◆ Records to use

Start

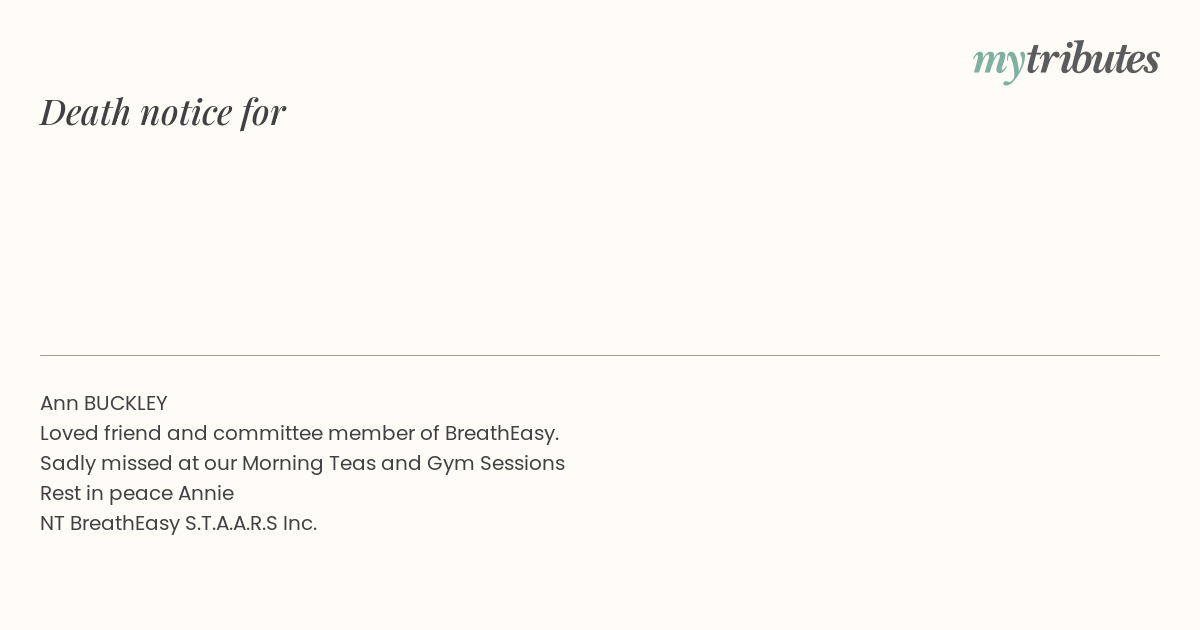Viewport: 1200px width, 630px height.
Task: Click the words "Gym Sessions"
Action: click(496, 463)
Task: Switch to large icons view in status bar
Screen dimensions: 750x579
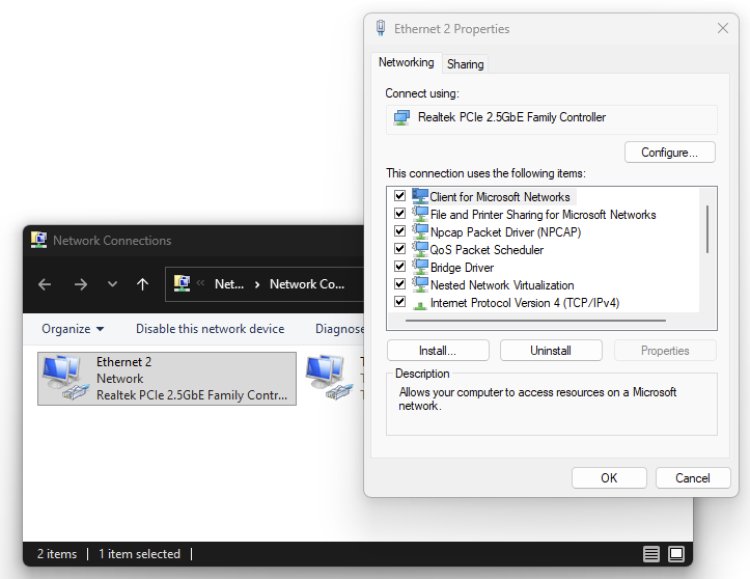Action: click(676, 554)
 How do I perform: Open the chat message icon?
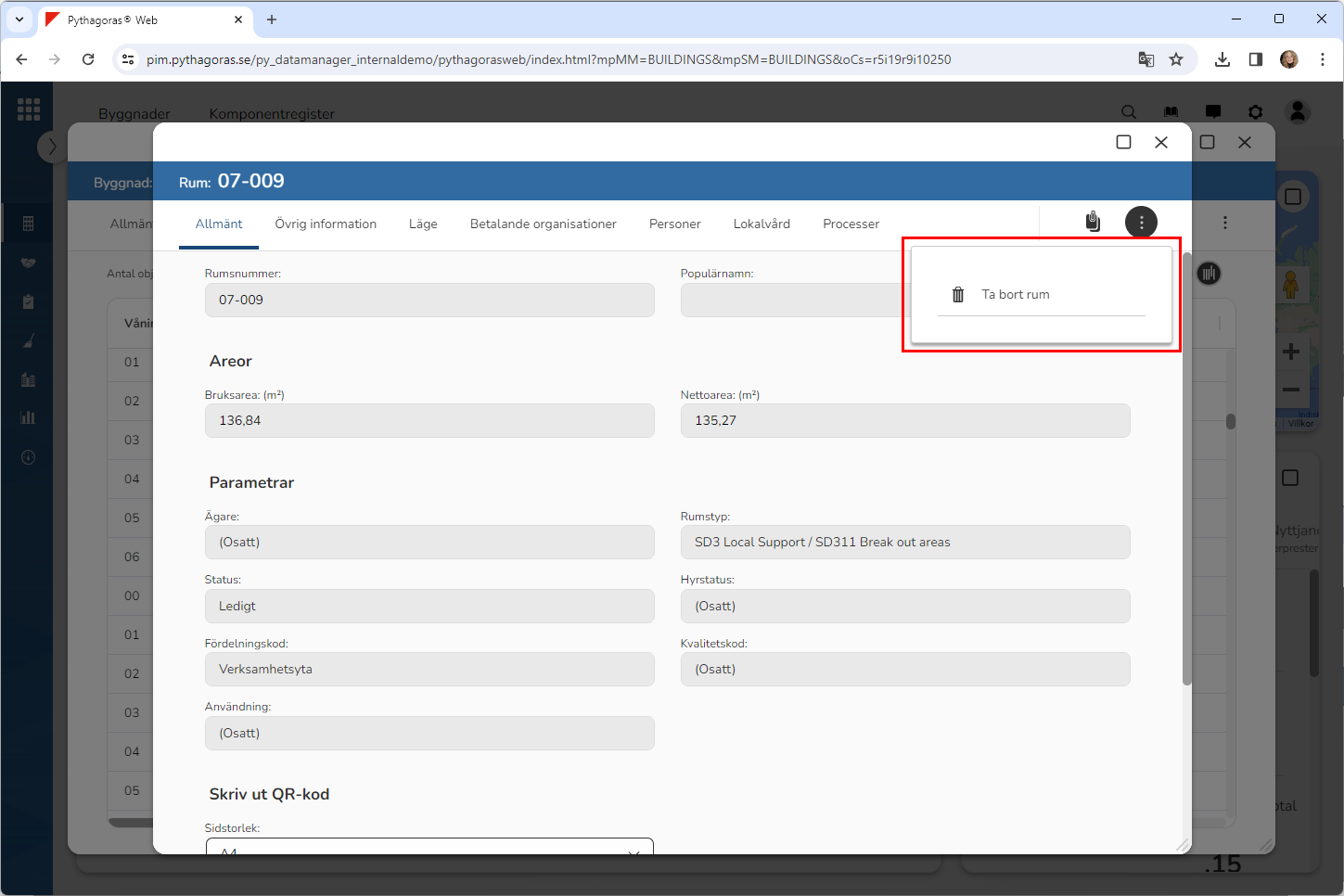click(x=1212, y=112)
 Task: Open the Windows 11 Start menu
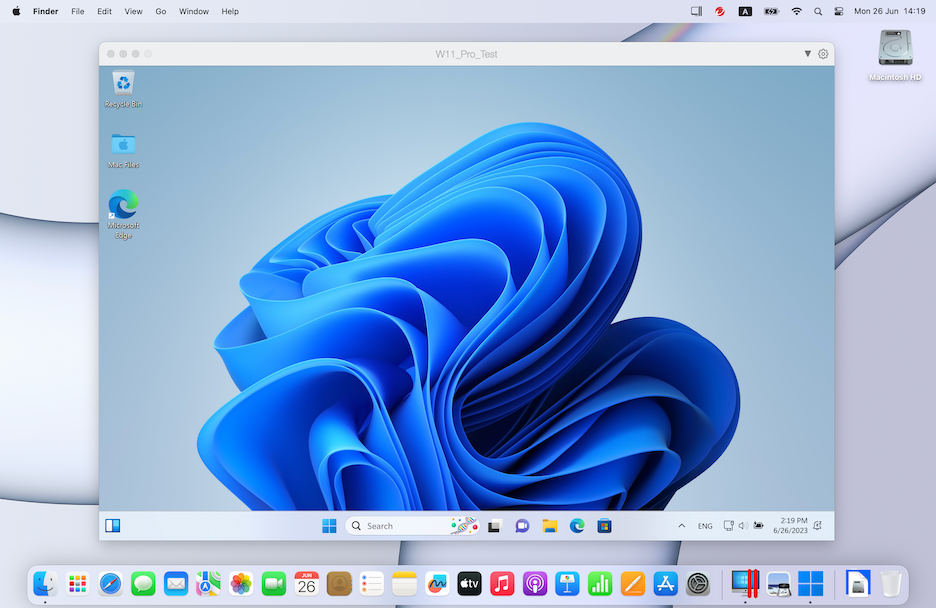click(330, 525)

End

◆ Given task
Transcribe the records above word for word, leaving out the pictures.

◆ Written solution
Viewport: 1200px width, 630px height.
Task: Click the words "Gym Sessions"
Action: click(496, 463)
Task: Switch to large icons view in status bar
Screen dimensions: 750x579
Action: click(676, 554)
 How do I perform: Open the chat message icon?
click(x=1212, y=112)
 Task: Open the Windows 11 Start menu
click(330, 525)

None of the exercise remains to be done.